Al finalizar el siglo XX, según el Comité Mexicano de Ciencias Históricas, había más de mil personas registradas en instituciones en las que se hace investigación histórica. Los temas estudiados eran muy variados y, ciertamente, cada vez más alejados de las retóricas oficiales.

No quiero decir que la historia académica no sea ideológica, pero las discusiones, las metodologías y, sobre todo, la diversidad, han ayudado a que el uso político del pasado sea cada vez más difícil entre las personas que nos dedicamos profesionalmente a la investigación histórica.

 

Otro uso del pasado

 

Antes de concluir esta serie de trabajos sobre los usos políticos de la historia conviene señalar algo: tal acción no se ha venido haciendo de una manera instrumental o conspirativa. Quiero decir que no se debe a que una mente maquiavélica pensara que se debía usar el pasado, de modo descarado, para manipular a la gente, aunque el resultado fuera ese.

El uso político de la historia ha sido posible, entre otras razones, porque las mismas personas que lo han promovido han creído en él y hay buenas razones para eso: la memoria genera identidad y, si esta es aprovechable para quienes gobiernan, mejor para ellos.

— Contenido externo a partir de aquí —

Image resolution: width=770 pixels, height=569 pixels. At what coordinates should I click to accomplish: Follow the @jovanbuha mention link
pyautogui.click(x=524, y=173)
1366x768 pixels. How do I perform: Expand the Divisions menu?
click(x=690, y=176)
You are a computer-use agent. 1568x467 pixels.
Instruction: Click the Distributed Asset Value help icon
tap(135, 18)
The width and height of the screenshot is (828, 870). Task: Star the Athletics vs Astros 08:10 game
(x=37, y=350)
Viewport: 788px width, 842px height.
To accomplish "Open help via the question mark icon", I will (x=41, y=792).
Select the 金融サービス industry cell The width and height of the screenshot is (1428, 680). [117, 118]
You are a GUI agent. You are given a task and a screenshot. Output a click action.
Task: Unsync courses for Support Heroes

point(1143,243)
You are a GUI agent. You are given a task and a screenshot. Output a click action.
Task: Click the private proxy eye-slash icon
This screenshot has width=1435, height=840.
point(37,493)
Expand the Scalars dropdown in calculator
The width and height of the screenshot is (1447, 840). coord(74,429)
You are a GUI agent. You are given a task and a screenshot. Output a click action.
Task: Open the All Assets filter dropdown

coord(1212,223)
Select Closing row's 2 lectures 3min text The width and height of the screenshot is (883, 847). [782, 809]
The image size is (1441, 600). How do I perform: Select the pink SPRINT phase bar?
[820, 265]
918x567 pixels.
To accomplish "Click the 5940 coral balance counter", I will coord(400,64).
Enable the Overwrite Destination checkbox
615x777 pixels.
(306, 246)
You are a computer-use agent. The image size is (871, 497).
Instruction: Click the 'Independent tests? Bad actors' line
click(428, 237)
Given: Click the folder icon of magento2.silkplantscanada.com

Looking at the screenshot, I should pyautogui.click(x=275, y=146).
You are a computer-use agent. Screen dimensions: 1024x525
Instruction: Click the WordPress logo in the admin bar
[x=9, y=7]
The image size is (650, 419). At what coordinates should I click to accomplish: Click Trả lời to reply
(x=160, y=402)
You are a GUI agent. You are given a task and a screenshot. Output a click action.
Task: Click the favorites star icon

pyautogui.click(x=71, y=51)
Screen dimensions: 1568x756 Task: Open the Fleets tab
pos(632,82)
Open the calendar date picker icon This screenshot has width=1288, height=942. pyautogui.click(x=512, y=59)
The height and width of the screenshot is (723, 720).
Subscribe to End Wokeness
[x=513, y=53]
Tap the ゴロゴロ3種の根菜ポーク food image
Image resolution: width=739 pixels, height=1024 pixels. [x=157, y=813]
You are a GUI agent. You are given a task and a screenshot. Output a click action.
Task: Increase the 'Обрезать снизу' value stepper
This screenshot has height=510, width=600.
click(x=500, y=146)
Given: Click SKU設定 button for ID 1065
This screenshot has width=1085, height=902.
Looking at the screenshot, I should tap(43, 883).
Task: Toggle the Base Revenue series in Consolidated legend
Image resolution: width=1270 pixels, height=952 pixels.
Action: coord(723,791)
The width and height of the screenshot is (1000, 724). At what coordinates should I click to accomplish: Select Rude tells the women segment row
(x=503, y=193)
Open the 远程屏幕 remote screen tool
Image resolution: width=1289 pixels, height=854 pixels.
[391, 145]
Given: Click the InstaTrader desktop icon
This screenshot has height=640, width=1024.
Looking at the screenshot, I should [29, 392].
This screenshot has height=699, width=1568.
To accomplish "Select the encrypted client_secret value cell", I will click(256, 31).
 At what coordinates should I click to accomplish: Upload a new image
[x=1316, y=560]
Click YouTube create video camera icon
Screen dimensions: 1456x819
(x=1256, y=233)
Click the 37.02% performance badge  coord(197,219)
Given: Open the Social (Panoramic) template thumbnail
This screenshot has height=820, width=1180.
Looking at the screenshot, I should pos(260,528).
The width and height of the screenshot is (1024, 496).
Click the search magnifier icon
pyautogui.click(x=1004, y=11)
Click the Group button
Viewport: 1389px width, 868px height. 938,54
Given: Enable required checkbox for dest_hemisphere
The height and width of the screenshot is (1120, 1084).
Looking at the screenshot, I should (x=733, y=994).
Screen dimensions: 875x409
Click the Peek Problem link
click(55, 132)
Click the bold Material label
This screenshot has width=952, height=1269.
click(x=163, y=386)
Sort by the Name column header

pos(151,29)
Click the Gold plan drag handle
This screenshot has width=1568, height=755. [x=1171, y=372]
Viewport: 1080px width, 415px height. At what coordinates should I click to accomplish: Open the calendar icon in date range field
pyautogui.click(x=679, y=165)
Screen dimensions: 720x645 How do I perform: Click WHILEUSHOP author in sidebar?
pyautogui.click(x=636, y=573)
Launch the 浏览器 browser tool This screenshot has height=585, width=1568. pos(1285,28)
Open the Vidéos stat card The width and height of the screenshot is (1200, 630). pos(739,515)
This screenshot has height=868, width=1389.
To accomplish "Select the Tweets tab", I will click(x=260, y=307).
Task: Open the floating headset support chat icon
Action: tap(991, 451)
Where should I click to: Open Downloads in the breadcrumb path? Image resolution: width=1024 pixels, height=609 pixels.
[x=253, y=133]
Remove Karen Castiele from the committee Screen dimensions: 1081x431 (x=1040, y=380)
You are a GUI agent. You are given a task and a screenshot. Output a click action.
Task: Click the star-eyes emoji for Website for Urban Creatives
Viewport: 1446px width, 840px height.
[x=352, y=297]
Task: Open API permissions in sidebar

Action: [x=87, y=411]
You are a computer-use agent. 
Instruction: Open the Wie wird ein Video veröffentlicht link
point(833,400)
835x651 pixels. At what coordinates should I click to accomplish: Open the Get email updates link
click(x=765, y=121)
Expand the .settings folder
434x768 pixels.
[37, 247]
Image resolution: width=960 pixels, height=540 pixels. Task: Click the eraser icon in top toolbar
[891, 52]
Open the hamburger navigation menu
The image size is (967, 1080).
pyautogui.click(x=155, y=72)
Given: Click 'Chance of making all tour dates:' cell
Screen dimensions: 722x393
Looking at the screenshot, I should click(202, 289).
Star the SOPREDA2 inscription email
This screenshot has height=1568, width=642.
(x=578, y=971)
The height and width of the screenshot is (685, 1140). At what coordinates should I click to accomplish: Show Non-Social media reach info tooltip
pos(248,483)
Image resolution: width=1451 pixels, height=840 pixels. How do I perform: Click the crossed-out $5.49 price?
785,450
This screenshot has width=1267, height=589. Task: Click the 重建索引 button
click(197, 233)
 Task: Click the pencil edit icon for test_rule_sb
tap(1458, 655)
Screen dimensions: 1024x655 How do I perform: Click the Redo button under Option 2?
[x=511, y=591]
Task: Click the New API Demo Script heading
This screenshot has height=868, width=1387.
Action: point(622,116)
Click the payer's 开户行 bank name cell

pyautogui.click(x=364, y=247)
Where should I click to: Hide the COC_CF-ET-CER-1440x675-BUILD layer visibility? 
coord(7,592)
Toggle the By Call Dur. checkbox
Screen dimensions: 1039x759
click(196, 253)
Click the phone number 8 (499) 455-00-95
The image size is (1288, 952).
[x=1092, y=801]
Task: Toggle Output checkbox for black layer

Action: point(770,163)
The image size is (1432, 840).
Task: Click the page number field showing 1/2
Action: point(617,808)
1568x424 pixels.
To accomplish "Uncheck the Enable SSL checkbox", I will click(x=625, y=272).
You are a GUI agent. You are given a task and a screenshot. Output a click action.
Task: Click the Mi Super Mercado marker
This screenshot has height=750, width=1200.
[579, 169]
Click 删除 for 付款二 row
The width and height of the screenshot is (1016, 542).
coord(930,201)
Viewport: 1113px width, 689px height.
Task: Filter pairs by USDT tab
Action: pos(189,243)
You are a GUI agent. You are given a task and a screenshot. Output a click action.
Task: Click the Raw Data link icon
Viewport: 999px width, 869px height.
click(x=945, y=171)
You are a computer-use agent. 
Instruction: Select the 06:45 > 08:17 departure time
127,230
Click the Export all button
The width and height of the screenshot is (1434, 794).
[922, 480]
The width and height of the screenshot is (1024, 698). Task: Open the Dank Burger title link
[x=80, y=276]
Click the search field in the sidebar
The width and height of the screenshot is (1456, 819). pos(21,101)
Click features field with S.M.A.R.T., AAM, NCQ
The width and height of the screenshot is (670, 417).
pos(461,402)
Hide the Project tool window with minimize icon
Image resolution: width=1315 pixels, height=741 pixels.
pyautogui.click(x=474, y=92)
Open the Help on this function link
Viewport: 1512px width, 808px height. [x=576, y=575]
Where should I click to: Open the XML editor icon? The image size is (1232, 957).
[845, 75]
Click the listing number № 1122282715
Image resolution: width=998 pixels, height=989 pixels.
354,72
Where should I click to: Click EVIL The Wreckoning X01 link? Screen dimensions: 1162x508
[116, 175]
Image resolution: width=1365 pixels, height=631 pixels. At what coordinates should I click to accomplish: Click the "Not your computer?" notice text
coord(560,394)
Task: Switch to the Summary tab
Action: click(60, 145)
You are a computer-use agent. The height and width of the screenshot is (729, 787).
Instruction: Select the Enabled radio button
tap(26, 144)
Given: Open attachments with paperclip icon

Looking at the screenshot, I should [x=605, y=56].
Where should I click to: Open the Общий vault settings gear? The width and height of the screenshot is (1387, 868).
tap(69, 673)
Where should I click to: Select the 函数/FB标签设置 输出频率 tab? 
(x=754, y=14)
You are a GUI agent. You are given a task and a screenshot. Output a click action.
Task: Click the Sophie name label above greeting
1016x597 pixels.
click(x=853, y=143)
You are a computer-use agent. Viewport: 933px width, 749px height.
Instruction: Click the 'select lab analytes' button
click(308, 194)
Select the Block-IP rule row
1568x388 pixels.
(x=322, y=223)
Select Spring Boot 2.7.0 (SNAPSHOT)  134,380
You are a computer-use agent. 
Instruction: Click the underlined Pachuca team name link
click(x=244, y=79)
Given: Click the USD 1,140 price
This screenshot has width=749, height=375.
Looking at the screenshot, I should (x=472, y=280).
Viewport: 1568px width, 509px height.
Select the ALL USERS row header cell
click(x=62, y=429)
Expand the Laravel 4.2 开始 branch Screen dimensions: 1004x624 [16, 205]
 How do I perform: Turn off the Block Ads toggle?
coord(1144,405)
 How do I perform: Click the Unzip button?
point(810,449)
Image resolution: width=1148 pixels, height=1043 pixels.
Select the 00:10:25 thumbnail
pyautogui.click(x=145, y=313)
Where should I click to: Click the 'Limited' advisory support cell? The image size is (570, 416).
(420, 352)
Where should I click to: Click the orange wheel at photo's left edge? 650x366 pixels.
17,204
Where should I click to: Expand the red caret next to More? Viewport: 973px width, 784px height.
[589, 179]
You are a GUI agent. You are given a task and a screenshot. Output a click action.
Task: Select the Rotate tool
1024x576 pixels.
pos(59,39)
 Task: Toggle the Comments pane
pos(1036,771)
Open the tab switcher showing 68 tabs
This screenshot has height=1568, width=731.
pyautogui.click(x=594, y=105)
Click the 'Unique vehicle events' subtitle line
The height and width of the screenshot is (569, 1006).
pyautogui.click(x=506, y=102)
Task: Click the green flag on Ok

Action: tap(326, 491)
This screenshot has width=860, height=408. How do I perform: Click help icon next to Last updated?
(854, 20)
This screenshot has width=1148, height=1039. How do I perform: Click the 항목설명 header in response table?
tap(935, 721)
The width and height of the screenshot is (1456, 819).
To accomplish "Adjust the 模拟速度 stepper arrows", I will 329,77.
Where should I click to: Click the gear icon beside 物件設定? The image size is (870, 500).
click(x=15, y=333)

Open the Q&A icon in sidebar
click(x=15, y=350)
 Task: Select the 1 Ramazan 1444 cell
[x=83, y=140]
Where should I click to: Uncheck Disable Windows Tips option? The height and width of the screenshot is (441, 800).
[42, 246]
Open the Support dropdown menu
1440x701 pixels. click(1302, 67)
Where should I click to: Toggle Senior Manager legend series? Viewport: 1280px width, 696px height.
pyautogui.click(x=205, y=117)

Un buen ejemplo podemos verlo en las comunidades campesinas de México, en especial en las indígenas. Muchas de ellas han padecido a lo largo de los siglos los embates de terratenientes, órdenes religiosas, empresas u otras comunidades para despojarlas de tierras. Para defenderse, algunos de estos pueblos guardan, como Anenecuilco, los documentos en los que legalmente se les asigna una dotación de tierras, bosques y aguas.

Tan importantes son esos títulos primordiales que hubo algunos pueblos que los inventaron. Hubo aquellos que no tenían esas concesiones de tierras, pero con el paso de los siglos escribanos de la propia comunidad, o pagados por sus autoridades, las elaboraron, en ocasiones con muchos errores (como asegurar que la otorgó algún virrey en una fecha en la que ni siquiera había llegado a Nueva España), para poder defender sus recursos naturales. En este sentido, esos documentos son apócrifos, pero no falsos, pues ese uso del pasado tiene una razón de ser.

Ahora bien, como algunos historiadores han mostrado, el uso del pasado en esos pueblos no solo ha servido para la defensa legítima de sus recursos o para construir una identidad sino que, en ocasiones, también para que los gobernantes locales se apropiaran de los recursos comunitarios.

Durante muchos siglos, desde las épocas prehispánicas hasta bien entrado el siglo XX, los historiadores (en efecto, historiadores varones) contribuyeron a la construcción de narrativas que fueron usadas por el poder. En las décadas más recientes, las mujeres y hombres que nos dedicamos profesionalmente al estudio del pasado reconocemos esa utilización y, mediante la investigación rigurosa y la crítica, pretendemos elaborar interpretaciones que expliquen de mejor manera el pasado.